Bhagwan Marine has completed its $130 million acquisition of Riverside Marine, enhancing its service range and recurring revenue streams through a mix of equity and debt financing.
- Acquisition of Riverside Marine completed for up to $130 million enterprise value
- Initial payment of $100 million cash plus 48.8 million shares issued under escrow
- Funding through $30 million equity raise and $70 million three-year debt facility
- Earn-out of up to $10 million linked to Riverside’s FY26 EBITDA performance
- Acquisition aligns with Bhagwan’s strategy to diversify and expand recurring revenue
Strategic Acquisition Completed
Bhagwan Marine Limited (ASX:BWN) has officially completed the acquisition of Riverside Marine Holdings Pty Ltd, marking a significant milestone in its growth trajectory. The deal, valued at up to $130 million on an enterprise basis, was finalised on a debt-free, cash-free basis with a normal working capital level. This acquisition is a clear demonstration of Bhagwan’s commitment to scaling its operations through targeted expansion.
Funding the Deal
The initial consideration comprised $100 million in cash and the issuance of 48.8 million fully paid ordinary shares to Riverside’s vendors. These shares are subject to voluntary escrow arrangements, with half locked for 12 months and the remainder for 24 months, reflecting a cautious approach to shareholder value preservation. Funding was secured through a recent equity raising that contributed $30 million, complemented by a new $70 million three-year debt facility with the Commonwealth Bank of Australia. This balanced capital structure aims to maintain financial flexibility while supporting growth.

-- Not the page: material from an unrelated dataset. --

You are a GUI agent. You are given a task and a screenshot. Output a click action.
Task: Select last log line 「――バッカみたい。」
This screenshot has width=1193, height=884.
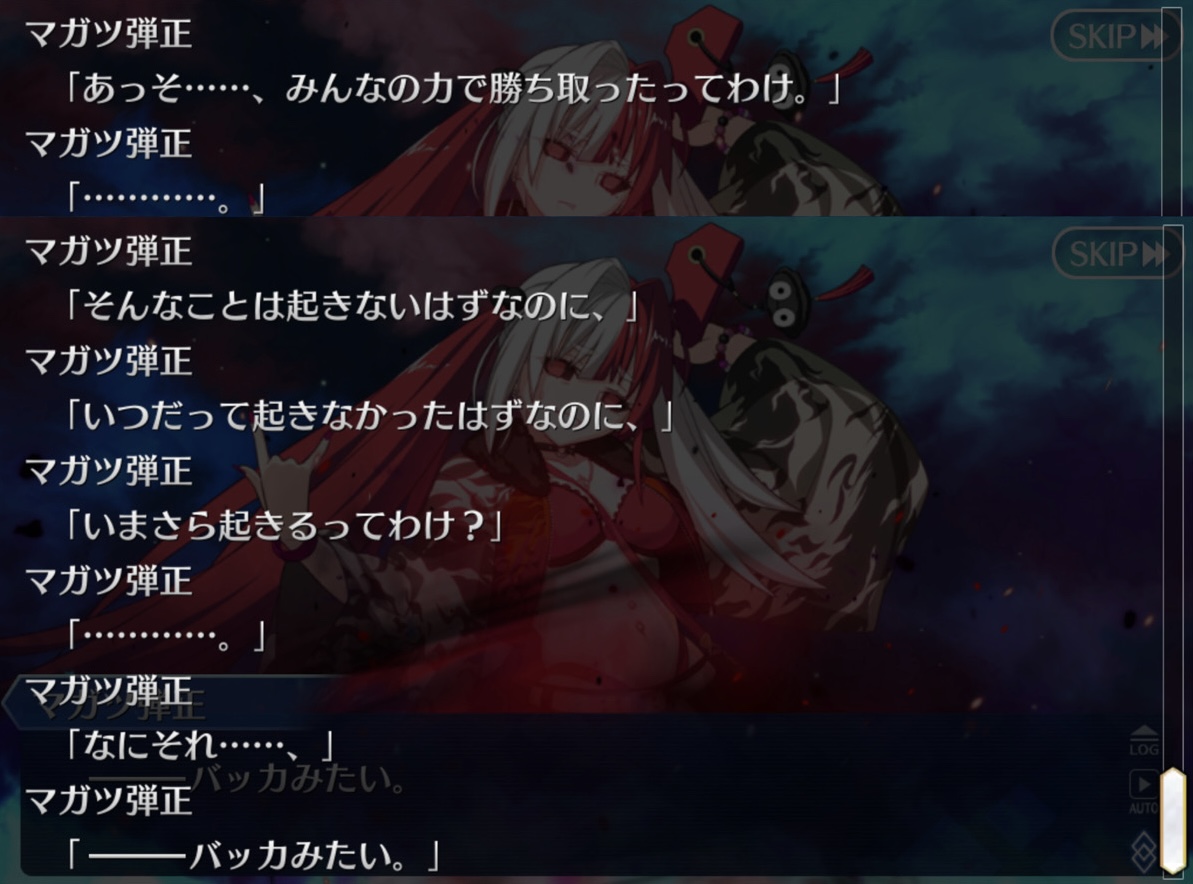252,855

Enhancing Service and Revenue Profiles
Riverside Marine’s capital-light business model and long-term contracts are expected to bolster Bhagwan’s free cash flow and underpin sustainable earnings growth. The acquisition diversifies Bhagwan’s commodity exposure and geographic footprint, expanding its recurring revenue base. This aligns with the company’s broader strategy of delivering comprehensive marine solutions across Australia’s offshore energy, subsea, ports, inshore, and defence sectors.
Performance-Linked Incentives
In addition to the upfront consideration, Riverside’s vendors may receive an earn-out of up to $10 million, contingent on achieving a FY26 EBITDA target of $25.2 million, capped at $27.2 million. This performance-based incentive ensures alignment of interests and provides a clear benchmark for the acquisition’s success in the near term.
Leadership Perspective
Founder and Managing Director Loui Kannikoski described the acquisition as transformational, highlighting how Riverside’s capabilities complement Bhagwan’s existing operations. The deal is expected to strengthen Bhagwan’s ability to deliver expanded marine solutions, reinforcing its position as Australia’s largest listed marine solutions company.
Bottom Line?
Bhagwan’s acquisition of Riverside Marine sets the stage for accelerated growth, but integration and performance targets will be key to watch.
Questions in the middle?
- Will Riverside Marine meet or exceed the FY26 EBITDA targets to trigger the full earn-out?
- How will the market respond to the equity dilution from the recent placements and share issuance?
- What operational synergies and integration challenges might Bhagwan face post-acquisition?